- _What the exercise asks_:
Please reproduce the records below verbatim, from their very start through the line containing "click(300, 237)", with both ends included.

- _The data_:
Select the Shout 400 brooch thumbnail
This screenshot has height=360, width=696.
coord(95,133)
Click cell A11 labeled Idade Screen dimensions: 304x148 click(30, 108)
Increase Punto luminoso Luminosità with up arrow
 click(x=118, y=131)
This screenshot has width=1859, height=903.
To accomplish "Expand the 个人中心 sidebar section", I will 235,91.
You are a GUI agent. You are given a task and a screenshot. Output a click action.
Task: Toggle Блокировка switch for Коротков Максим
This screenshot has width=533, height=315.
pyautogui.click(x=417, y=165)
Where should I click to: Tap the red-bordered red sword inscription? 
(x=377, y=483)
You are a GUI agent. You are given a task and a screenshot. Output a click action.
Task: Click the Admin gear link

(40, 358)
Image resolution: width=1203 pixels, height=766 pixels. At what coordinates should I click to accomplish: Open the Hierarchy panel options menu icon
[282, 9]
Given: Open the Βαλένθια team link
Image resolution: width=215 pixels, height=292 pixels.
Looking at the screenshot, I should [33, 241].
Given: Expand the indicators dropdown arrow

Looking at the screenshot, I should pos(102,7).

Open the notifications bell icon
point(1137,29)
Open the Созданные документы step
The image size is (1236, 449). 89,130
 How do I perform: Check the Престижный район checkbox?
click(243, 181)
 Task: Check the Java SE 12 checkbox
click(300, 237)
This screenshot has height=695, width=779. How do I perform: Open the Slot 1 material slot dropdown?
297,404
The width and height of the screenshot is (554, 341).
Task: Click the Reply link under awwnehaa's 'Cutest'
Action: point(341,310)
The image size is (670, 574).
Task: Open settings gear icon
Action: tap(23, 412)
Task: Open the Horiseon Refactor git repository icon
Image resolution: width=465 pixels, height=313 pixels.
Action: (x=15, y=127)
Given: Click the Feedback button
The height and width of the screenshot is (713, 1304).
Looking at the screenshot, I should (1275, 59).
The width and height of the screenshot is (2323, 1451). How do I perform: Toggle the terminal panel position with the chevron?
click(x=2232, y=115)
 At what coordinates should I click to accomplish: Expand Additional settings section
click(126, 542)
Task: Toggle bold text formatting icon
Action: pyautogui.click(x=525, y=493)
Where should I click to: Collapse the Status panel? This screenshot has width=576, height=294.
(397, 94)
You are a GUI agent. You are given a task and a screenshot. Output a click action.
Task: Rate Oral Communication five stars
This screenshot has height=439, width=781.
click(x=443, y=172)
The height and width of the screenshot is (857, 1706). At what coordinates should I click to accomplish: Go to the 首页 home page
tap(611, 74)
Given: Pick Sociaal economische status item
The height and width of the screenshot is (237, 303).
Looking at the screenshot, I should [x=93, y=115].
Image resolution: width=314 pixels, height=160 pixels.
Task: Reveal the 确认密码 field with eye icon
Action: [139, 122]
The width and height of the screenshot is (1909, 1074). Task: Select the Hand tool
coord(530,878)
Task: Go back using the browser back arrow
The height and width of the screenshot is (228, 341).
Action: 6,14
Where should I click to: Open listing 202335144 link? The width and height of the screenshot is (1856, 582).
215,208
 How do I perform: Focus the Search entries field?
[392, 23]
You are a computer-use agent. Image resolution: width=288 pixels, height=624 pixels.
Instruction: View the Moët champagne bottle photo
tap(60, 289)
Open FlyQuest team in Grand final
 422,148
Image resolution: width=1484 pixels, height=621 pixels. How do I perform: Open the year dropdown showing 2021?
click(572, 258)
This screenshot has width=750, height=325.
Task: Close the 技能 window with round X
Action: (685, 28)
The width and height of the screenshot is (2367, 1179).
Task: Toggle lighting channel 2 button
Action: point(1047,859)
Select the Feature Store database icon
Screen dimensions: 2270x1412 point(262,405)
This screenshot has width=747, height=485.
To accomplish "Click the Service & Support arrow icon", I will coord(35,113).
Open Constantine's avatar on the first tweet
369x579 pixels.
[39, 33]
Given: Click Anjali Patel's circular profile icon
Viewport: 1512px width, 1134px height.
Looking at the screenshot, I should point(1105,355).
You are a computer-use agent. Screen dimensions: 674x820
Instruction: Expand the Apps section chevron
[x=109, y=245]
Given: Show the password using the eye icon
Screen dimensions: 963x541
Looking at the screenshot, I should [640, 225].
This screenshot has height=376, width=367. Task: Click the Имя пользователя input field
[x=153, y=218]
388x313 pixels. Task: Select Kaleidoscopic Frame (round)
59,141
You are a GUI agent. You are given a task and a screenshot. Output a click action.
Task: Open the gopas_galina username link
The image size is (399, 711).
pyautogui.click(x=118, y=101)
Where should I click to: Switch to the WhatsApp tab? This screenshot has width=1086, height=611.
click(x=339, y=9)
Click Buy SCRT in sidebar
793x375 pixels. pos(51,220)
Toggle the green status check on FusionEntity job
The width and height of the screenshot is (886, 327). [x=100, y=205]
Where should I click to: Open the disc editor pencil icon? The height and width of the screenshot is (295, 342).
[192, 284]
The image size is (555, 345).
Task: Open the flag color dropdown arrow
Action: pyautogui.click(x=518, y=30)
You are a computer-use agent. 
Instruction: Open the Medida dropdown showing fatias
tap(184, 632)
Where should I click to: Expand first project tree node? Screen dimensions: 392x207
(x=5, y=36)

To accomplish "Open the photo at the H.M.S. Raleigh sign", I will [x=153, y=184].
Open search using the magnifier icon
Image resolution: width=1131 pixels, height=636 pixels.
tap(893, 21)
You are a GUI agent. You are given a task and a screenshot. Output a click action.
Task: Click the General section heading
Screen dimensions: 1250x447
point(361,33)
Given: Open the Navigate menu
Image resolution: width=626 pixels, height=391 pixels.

- _Exercise result_:
Select the Shout 400 brooch thumbnail
This screenshot has height=360, width=696.
coord(95,133)
Click cell A11 labeled Idade Screen dimensions: 304x148 click(30, 108)
Increase Punto luminoso Luminosità with up arrow
 click(x=118, y=131)
This screenshot has width=1859, height=903.
To accomplish "Expand the 个人中心 sidebar section", I will 235,91.
You are a GUI agent. You are given a task and a screenshot. Output a click action.
Task: Toggle Блокировка switch for Коротков Максим
This screenshot has width=533, height=315.
pyautogui.click(x=417, y=165)
Where should I click to: Tap the red-bordered red sword inscription? 
(x=377, y=483)
You are a GUI agent. You are given a task and a screenshot. Output a click action.
Task: Click the Admin gear link

(40, 358)
Image resolution: width=1203 pixels, height=766 pixels. At what coordinates should I click to accomplish: Open the Hierarchy panel options menu icon
[282, 9]
Given: Open the Βαλένθια team link
Image resolution: width=215 pixels, height=292 pixels.
Looking at the screenshot, I should [33, 241].
Given: Expand the indicators dropdown arrow

Looking at the screenshot, I should pos(102,7).

Open the notifications bell icon
point(1137,29)
Open the Созданные документы step
The image size is (1236, 449). 89,130
 How do I perform: Check the Престижный район checkbox?
click(243, 181)
 Task: Check the Java SE 12 checkbox
click(300, 237)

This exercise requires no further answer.